§ **SUPPLIED RECORDS**
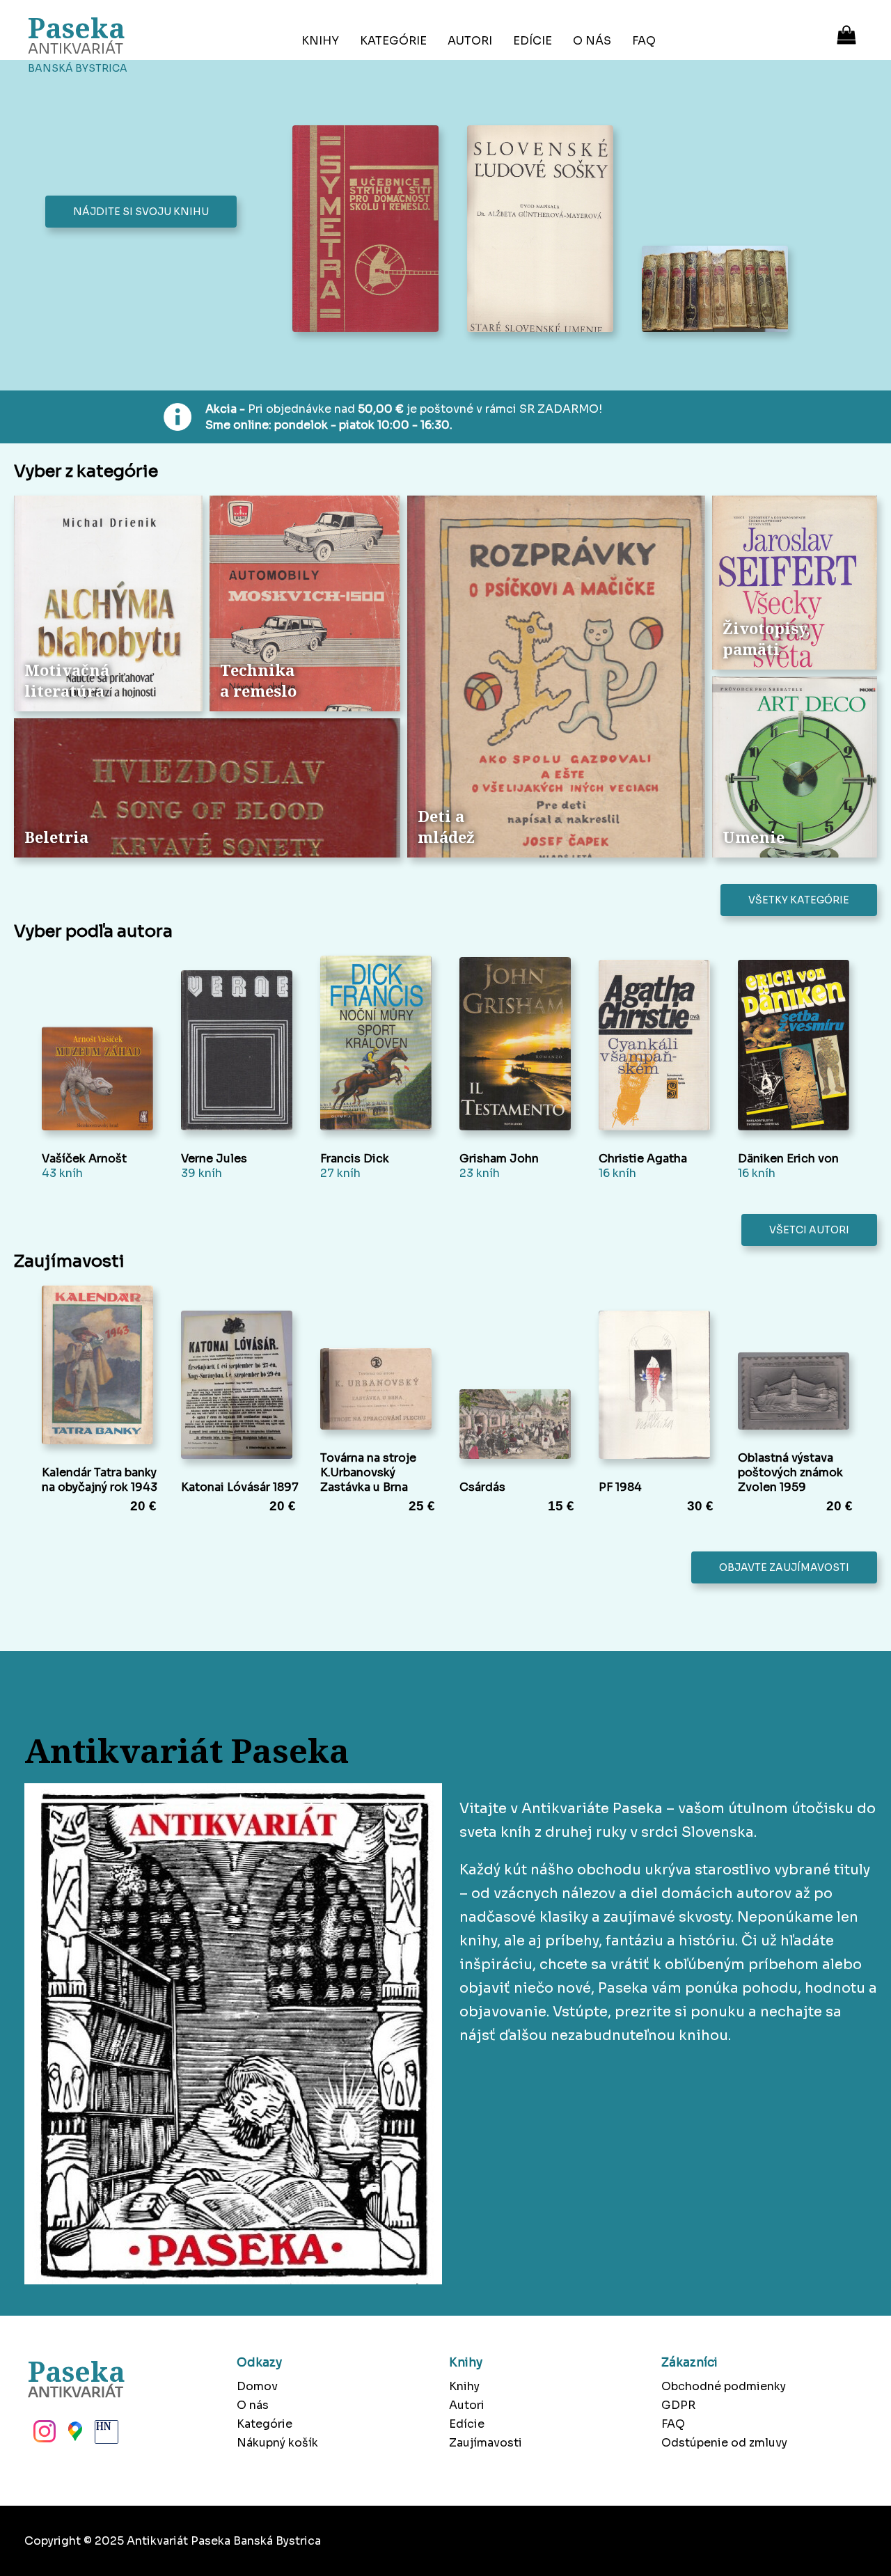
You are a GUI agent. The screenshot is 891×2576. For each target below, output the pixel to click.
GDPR (678, 2405)
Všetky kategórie (798, 900)
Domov (257, 2386)
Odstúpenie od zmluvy (724, 2442)
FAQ (644, 40)
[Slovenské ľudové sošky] (544, 230)
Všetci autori (809, 1230)
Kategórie (393, 40)
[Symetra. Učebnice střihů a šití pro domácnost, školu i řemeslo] (369, 230)
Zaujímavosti (485, 2442)
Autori (470, 40)
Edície (532, 40)
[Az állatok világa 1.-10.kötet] (719, 290)
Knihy (320, 40)
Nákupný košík (277, 2442)
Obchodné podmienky (723, 2386)
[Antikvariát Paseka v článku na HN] (105, 2435)
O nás (592, 40)
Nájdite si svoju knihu (141, 211)
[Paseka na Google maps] (73, 2435)
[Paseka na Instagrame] (43, 2435)
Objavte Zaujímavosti (784, 1567)
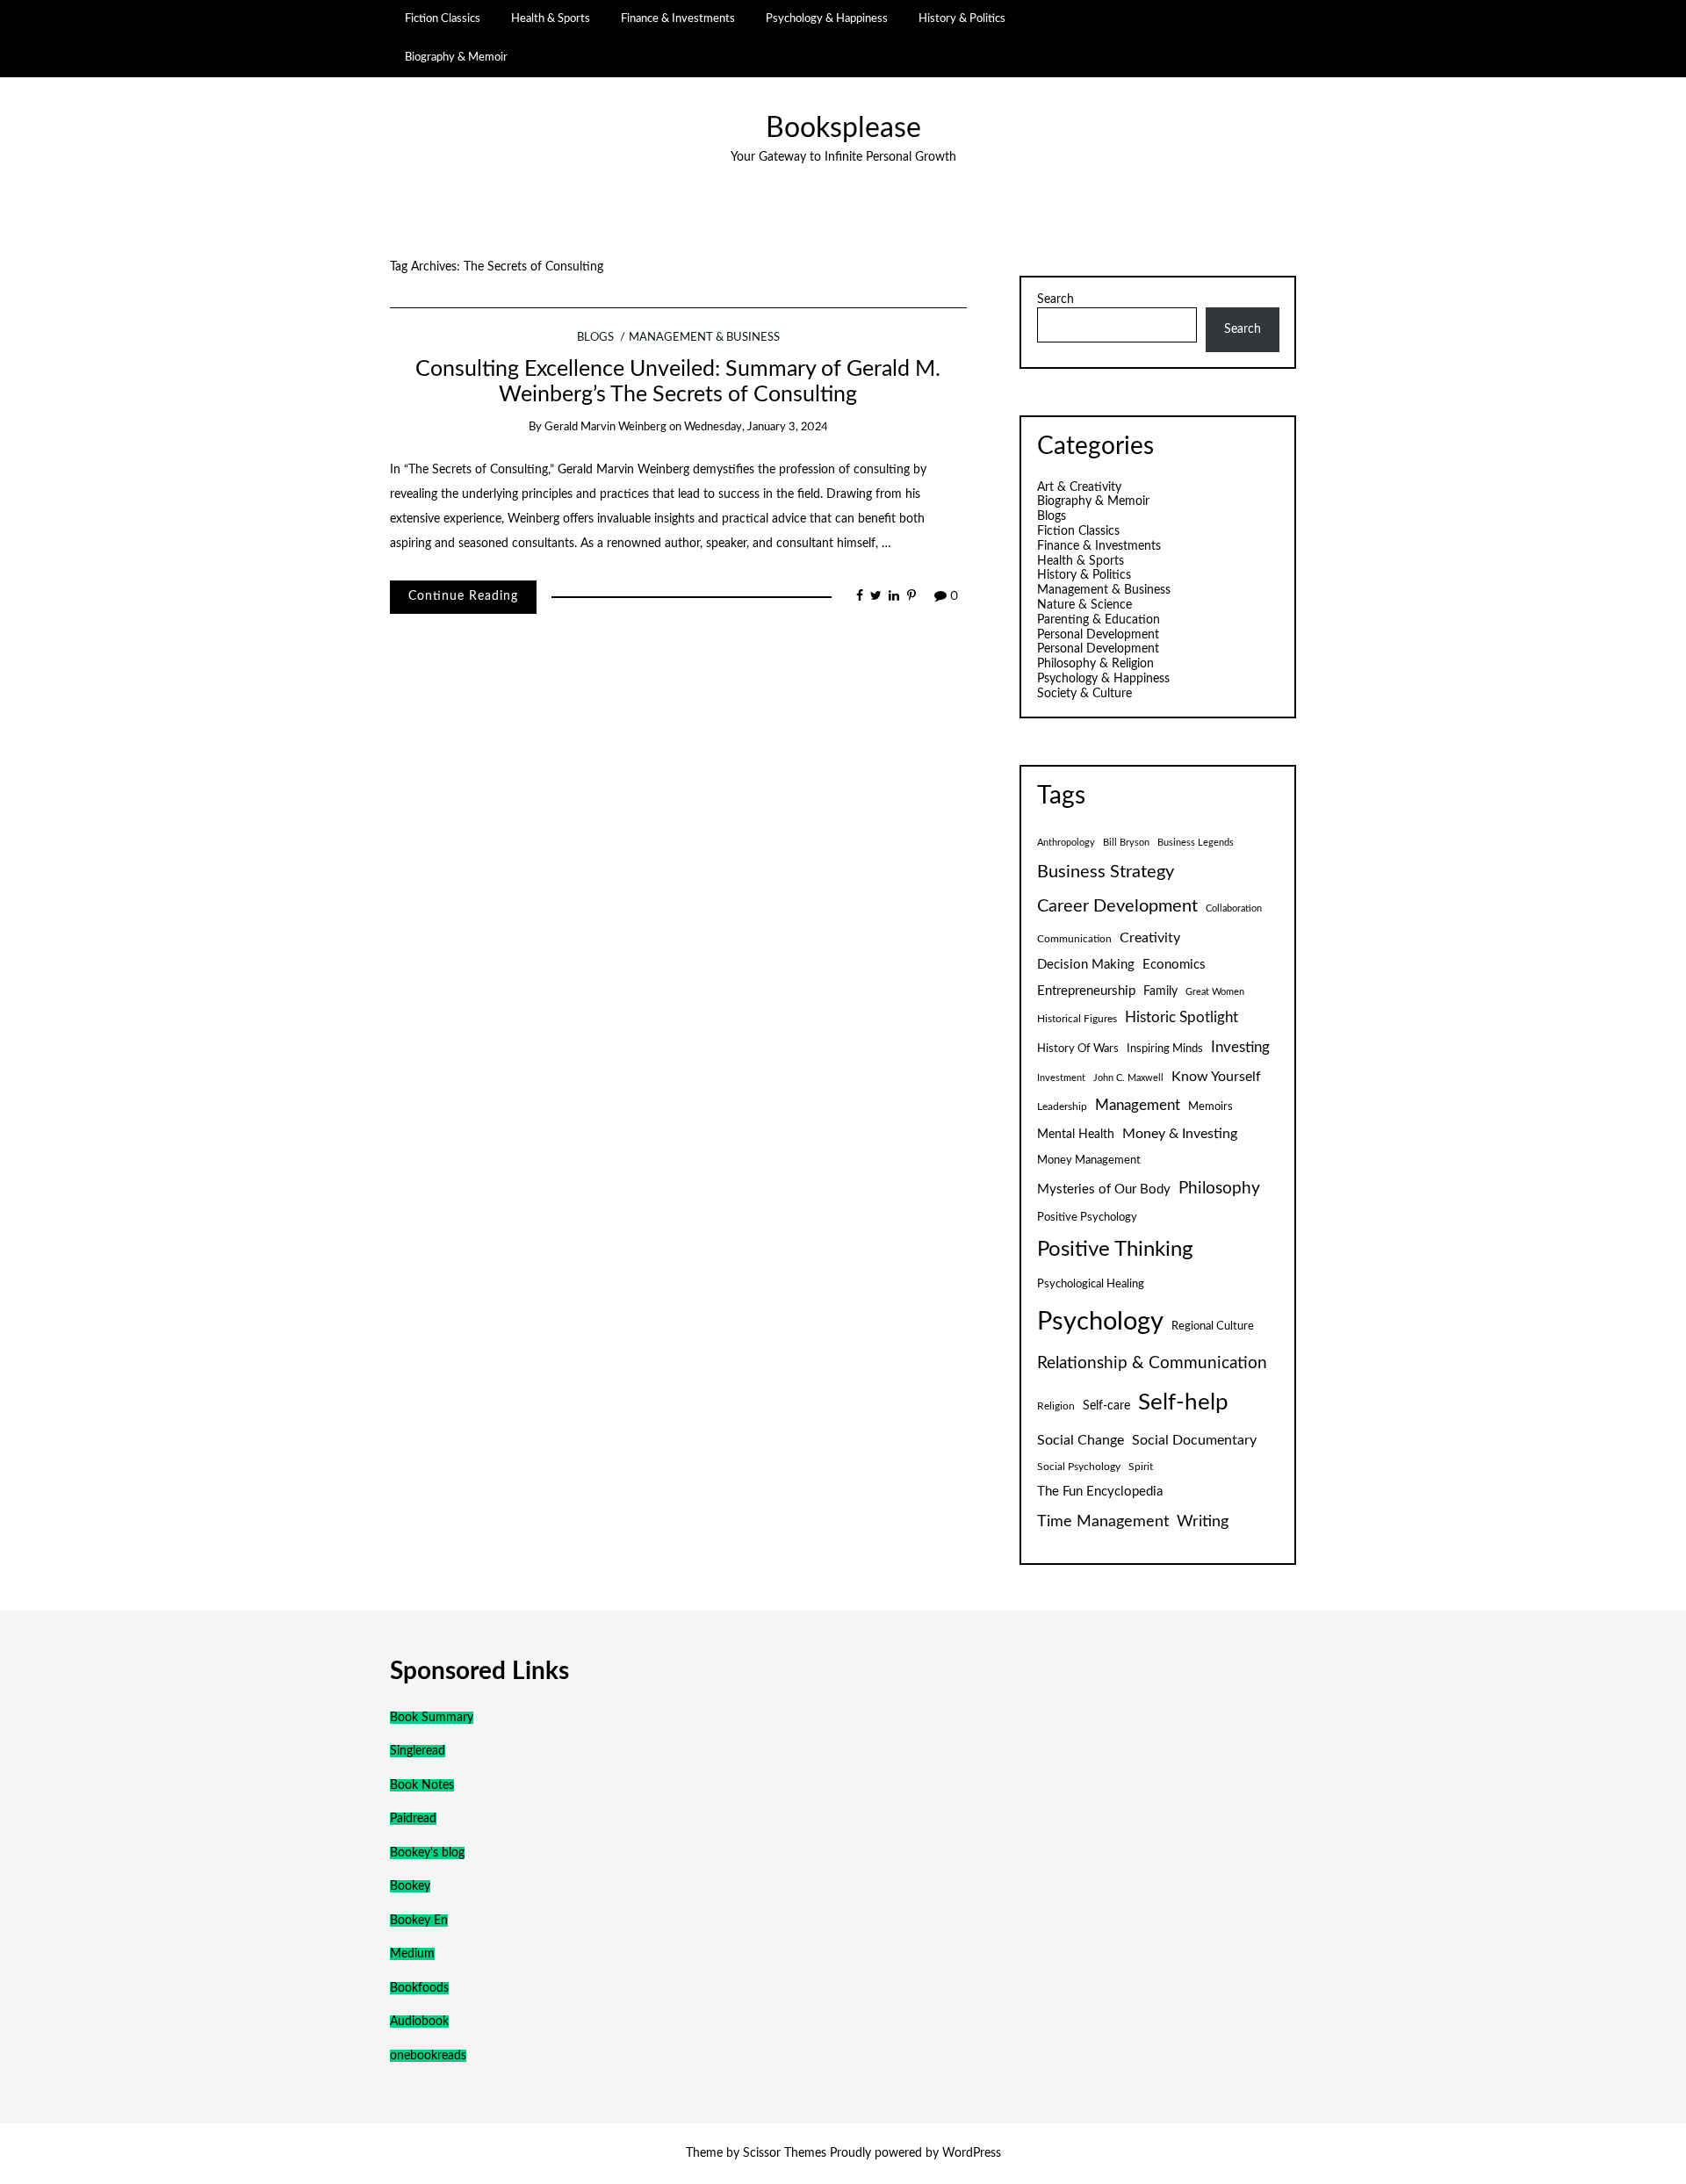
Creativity (1150, 938)
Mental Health (1075, 1134)
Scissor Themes (784, 2153)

§ **THE PROBLEM**
Show the lines of the records that contain the word "Zaujímavosti".

§ **OUTPUT OF THE EXERCISE**
Zaujímavosti (485, 2442)
Objavte Zaujímavosti (784, 1567)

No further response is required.